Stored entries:

• • • • • • •

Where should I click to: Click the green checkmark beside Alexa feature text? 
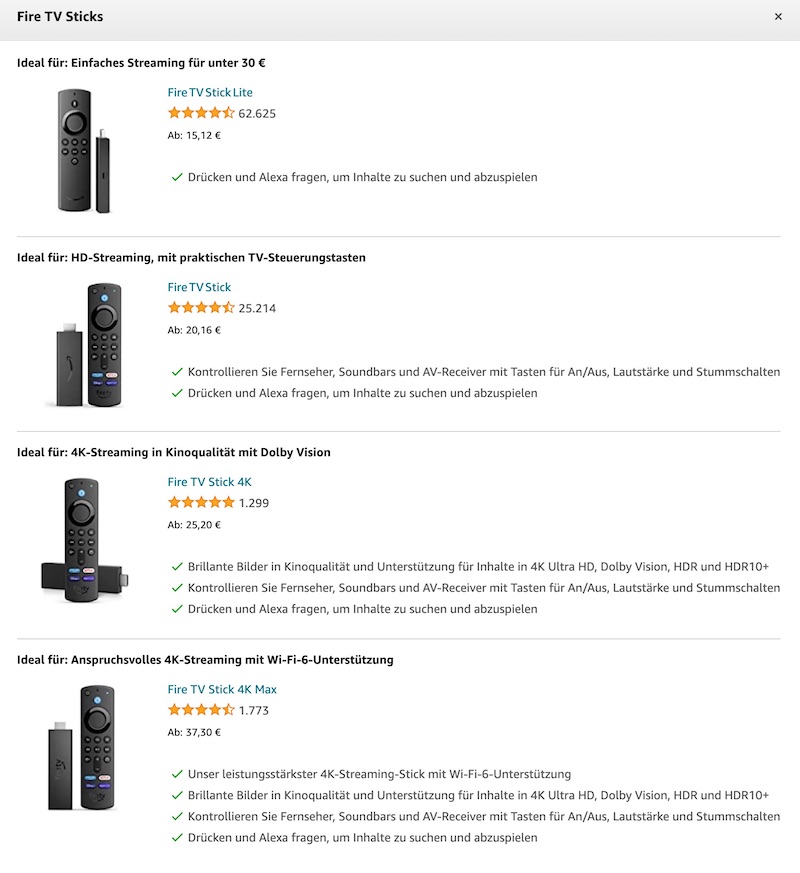point(176,177)
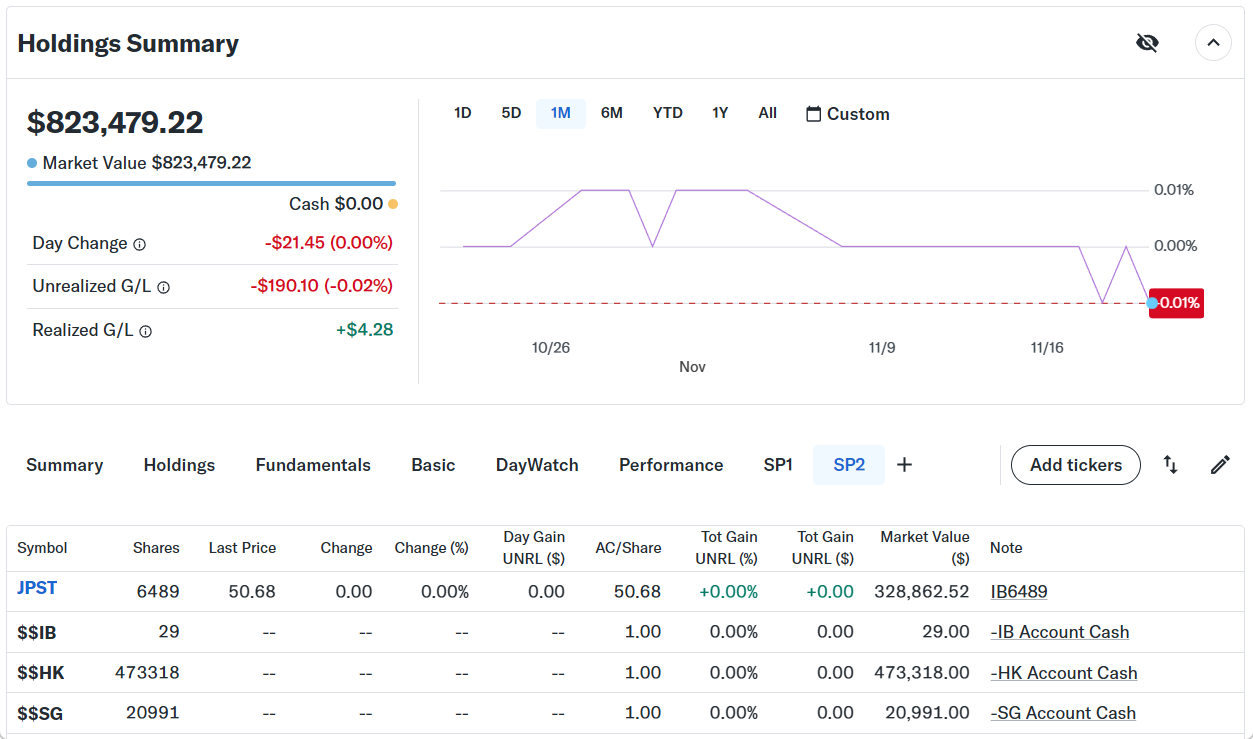1253x739 pixels.
Task: Collapse the Holdings Summary panel
Action: (x=1213, y=43)
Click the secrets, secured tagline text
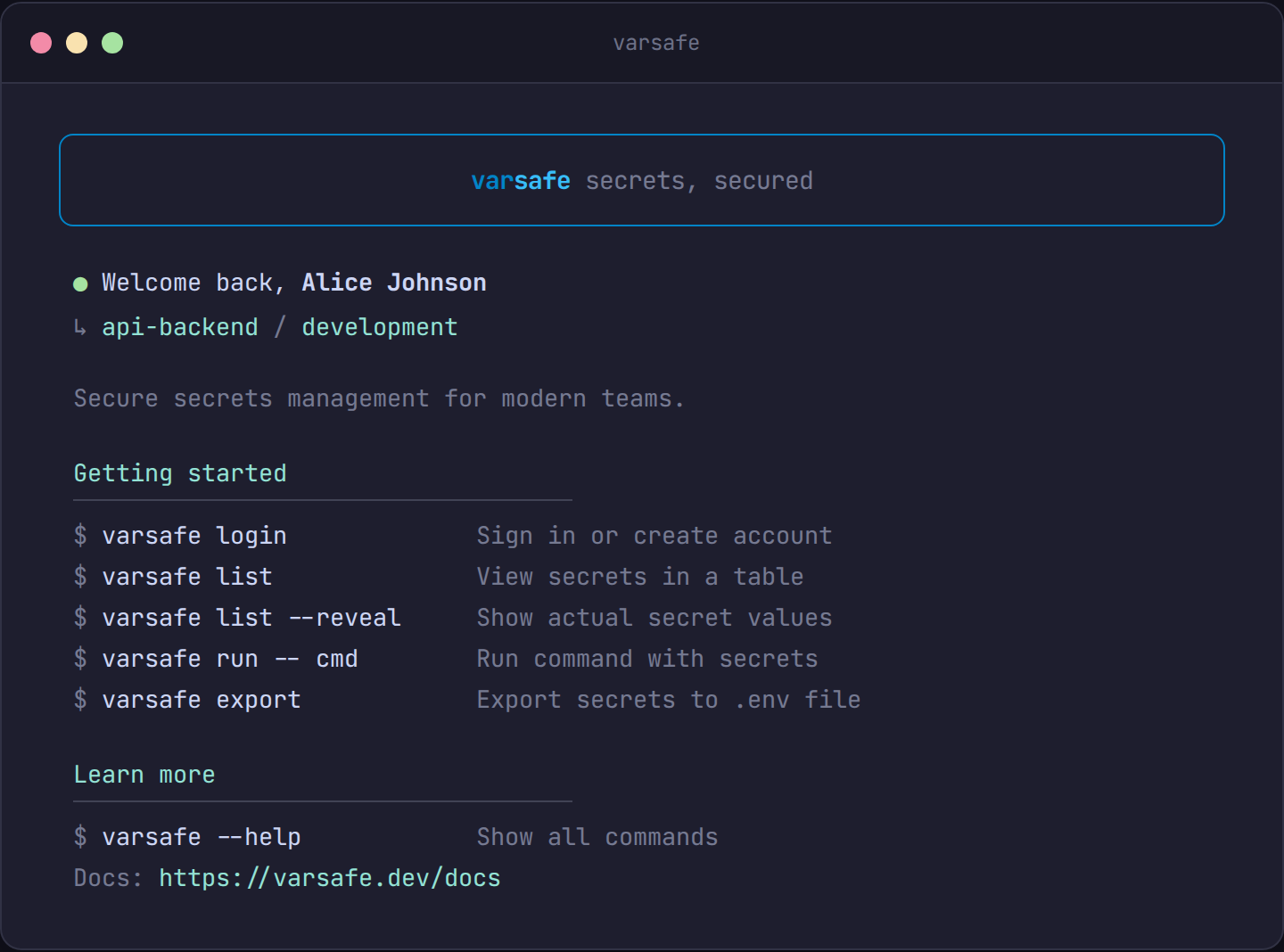 (x=699, y=180)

• • • • • • •

Task description: Without the images, print all of the lines above exactly.

Solution for this task:
Where should I click to: Click the green checkmark beside Alexa feature text? 
point(176,177)
1253x739 pixels.
Task: Collapse the Holdings Summary panel
Action: (x=1213, y=43)
Click the secrets, secured tagline text
 (x=699, y=180)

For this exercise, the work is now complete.